## Tarefa a fazer
Extraia das entradas abaixo todas as linhas que contêm a palavra "toolbar", diferenciando maiúsculas de minúsculas.

## Seção de dados
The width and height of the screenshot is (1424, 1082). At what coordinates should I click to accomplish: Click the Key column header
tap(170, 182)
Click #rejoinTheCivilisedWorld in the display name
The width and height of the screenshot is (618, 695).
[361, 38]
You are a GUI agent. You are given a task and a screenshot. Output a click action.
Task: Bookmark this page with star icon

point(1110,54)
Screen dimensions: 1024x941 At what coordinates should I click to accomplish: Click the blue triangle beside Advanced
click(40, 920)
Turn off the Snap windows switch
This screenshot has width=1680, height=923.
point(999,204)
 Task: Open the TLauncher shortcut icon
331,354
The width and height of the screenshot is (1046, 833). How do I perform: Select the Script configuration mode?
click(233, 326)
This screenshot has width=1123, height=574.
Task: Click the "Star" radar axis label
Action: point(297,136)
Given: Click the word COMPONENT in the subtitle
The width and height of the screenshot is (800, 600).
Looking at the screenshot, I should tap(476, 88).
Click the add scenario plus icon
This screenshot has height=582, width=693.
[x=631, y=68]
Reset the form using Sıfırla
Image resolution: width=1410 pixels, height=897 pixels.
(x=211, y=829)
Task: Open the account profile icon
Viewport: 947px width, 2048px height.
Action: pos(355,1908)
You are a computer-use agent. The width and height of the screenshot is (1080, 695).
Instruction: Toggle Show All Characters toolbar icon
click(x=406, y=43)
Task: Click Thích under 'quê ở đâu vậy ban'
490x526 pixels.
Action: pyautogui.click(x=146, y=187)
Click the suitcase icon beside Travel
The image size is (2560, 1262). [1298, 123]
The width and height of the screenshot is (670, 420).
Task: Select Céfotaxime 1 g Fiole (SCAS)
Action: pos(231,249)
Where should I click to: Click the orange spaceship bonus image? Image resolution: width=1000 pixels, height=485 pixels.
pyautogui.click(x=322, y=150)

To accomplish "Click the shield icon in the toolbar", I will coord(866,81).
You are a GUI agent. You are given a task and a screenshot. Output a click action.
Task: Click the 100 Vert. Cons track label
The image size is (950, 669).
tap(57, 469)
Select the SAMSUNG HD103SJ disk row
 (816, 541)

## Solução da tarefa
Instruction: Toggle Show All Characters toolbar icon
To accomplish "Click the shield icon in the toolbar", I will coord(866,81).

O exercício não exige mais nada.